All data ultimately has a human source—it is not collected, but created. Data-savvy leaders understand this nuance.
Decision infrastructures are often built on the premise that data is objective, definitive, and value-neutral. This leads organizations to treat data as an infallible compass.
However, every byte of information springs from human actions, decisions, interactions, goals, and biases. Customer data, for example, doesn't just show behavior but reflects how people navigate interfaces we've designed, within constraints we've established. Even pristine financial data carries the imprint of human judgment—from revenue recognition timing to expense categorization—codified in vast accounting guidelines, but human-made nonetheless.
Does this mean data is just subjective figures open to any conclusion? Of course not! It means that for proper understanding and interpretation, data's context is vital. All that metadata and methodology documentation isn't a footnote, but a crucial user's manual. Even the most carefully constructed dataset can be misinterpreted without proper context.

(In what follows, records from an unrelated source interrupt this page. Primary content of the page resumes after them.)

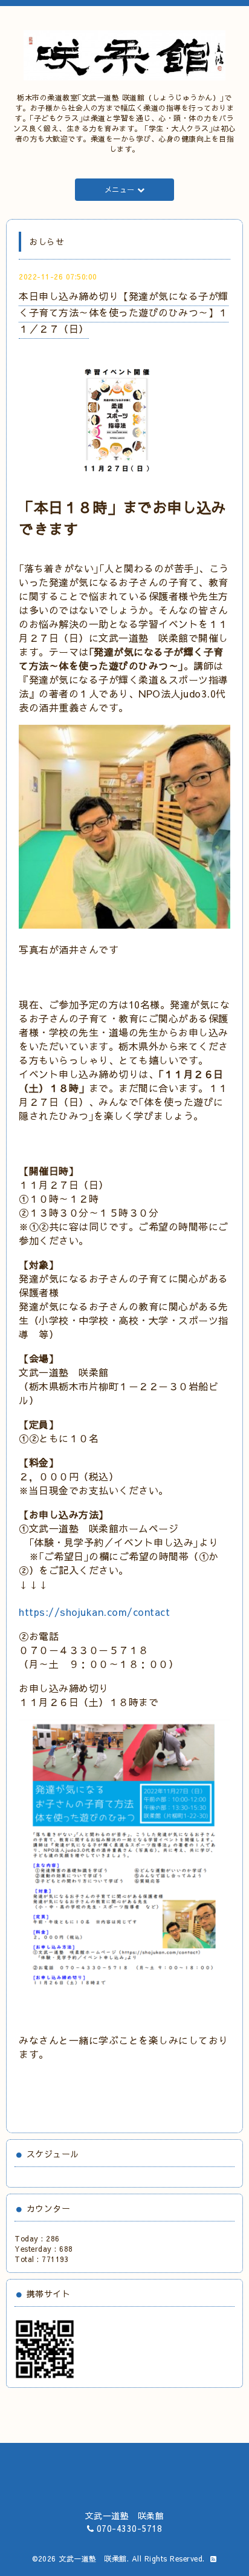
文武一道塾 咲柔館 (93, 2558)
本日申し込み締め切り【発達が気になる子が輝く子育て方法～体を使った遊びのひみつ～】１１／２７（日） (123, 312)
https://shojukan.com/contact (94, 1611)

This demands a targeted response. Implementing the following five specific structural changes can help address this reality:
1️⃣ Make the documentation of collection methods, decision points, known biases, and limitations a part of your data quality metrics.
2️⃣ For major decisions, require stakeholders to articulate which assumptions the data implicitly reflects and how changes would affect conclusions.
3️⃣ Pair data specialists with subject matter experts who understand the contexts generating the data. Formalize this collaboration for critical insights.
4️⃣ Integrate behavioral variables into risk assessment by testing how human motivations could invalidate data patterns. Create alternate scenarios for more robust strategies.
5️⃣ Establish mechanisms to test data-derived insights against lived experiences, where frontline observations can challenge or validate data-based conclusions.
When businesses acknowledge that humans shape every piece of data, they gain insights that others miss and avoid misinterpretations, strategic missteps and compliance failures (like algorithmic bias). Success comes not from making data more human-friendly, but from recognizing data as fundamentally human in the first place.